Wendell Pritchett, former professor at Penn Law School and current chancellor of Rutgers University-Camden, was named a Presidential Term Professor last week.

Presidential Term Professorships were established at Penn in 2011, with the intention to recruit distinguished and diverse faculty to the University.

Throughout his career, Pritchett focused on urban policy and redevelopment in the city of Philadelphia. He earned his doctorate in history at Penn and later taught at Penn Law from 2001 to 2009.

“I’ve been around Penn forever ... I even took my SATs at Penn when I was in high school,” Pritchett said. “I grew up in Philadelphia. I had tons of friends whose parents taught at Penn, I had tons of friends who went to Penn, I did my graduate work at Penn, I taught at Penn - so it’s just been home for decades.”

During his years at Penn Law, Pritchett taught classes on land-use controls and local government law, as well as seminars on urban policy and development.

In 2007, Pritchett contributed to then-Senator Barack Obama’s (D-Ill.) presidential campaign as chair of his Urban Policy Task Force. Pritchett conducted research and analyzed existing economic development programs while also writing policy papers for the future president. He helped design a proposal for “Promise Neighborhoods,” an initiative to improve education and family resources in high-poverty communities. The program was approved and implemented during Obama’s first term.

“[Promise Neighborhoods] are urban development neighborhoods,” Pritchett said, describing them as “a new way of approaching and revitalizing disadvantaged neighborhoods.”

On Jan. 8, Obama designated five areas across the country as Promise Zones - launching an initiative that stemmed from Promise Neighborhoods - to help create jobs, expand educational opportunities and increase economic security in poor areas.

=== PROVIDED DATA ===
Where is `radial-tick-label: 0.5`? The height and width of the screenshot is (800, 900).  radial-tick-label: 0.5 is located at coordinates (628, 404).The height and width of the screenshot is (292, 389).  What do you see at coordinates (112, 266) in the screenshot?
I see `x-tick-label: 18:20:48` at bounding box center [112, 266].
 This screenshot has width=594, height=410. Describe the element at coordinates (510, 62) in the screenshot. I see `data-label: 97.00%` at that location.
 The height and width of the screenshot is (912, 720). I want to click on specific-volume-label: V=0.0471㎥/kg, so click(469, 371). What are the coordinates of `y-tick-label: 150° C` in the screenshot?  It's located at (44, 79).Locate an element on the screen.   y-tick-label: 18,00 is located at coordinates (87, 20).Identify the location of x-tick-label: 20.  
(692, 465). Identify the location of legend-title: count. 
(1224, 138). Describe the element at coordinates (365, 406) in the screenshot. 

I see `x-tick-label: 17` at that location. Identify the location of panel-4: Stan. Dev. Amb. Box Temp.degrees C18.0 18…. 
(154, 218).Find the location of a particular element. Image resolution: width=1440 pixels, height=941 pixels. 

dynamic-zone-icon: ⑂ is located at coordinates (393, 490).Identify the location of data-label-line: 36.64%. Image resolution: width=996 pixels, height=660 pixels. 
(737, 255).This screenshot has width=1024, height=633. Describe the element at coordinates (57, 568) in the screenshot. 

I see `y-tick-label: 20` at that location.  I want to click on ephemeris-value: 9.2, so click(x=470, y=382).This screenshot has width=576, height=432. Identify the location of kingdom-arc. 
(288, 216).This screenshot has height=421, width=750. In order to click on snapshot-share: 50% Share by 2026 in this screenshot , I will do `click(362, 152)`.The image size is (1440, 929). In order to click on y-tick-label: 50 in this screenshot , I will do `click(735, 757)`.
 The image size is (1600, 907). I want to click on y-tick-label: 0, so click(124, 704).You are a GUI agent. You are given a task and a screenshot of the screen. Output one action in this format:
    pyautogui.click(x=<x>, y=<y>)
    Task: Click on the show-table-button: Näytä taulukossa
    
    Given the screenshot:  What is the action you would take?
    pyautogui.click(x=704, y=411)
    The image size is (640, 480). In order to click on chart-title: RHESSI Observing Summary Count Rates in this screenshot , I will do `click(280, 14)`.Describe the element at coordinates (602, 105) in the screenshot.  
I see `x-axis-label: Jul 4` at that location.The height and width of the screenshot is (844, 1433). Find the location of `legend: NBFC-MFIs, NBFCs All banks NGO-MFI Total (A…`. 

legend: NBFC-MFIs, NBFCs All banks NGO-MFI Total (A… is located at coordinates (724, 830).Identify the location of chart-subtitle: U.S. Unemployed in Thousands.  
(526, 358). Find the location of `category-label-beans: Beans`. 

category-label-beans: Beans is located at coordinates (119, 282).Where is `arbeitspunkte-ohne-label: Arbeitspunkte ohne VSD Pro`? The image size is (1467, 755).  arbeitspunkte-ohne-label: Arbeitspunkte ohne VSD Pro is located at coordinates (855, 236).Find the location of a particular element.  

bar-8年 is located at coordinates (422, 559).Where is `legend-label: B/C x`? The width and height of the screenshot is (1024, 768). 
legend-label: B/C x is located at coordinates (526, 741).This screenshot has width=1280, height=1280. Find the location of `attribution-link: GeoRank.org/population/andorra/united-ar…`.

=== REQUEST 1 ===
List every four-digit year that appears in the article about Wendell Pritchett, in the order they occur.
=== REQUEST 2 ===
Continue the article about Wendell Pritchett from the point where it stops.

=== TASK RESULT 1 ===
2011, 2001, 2009, 2007

=== TASK RESULT 2 ===
West Philadelphia is one of these new Promise Zones.

Pritchett has focused on urban improvement throughout his career. He currently serves on the Philadelphia School Reform Commission. He also chaired the Redevelopment Authority of Philadelphia and is the former president of the Philadelphia Housing Development Corporation. While practicing law, he represented various nonprofit organizations in the city.

“What I’ve been interested in is urban redevelopment, particularly in the city of Philadelphia,” Pritchett said. “What led me to nonprofits was that I was interested in rebuilding areas that had declined in the city.”

His research in the area of urban policy included the publication of two books - one on a neighborhood in Brooklyn that was subject to urban policy experimentation and a second on Robert Clifton Weaver, an urban reformer and the first African-American cabinet secretary.

Pritchett will start his new position at Penn Law on July 1. He looks forward to his teaching role after spending five years as a chancellor at Rutgers.

“I taught some classes over the past five years, but I’ve really been an administrator,” he said. “The biggest thing I’m excited about is actually being in the classroom and teaching students.”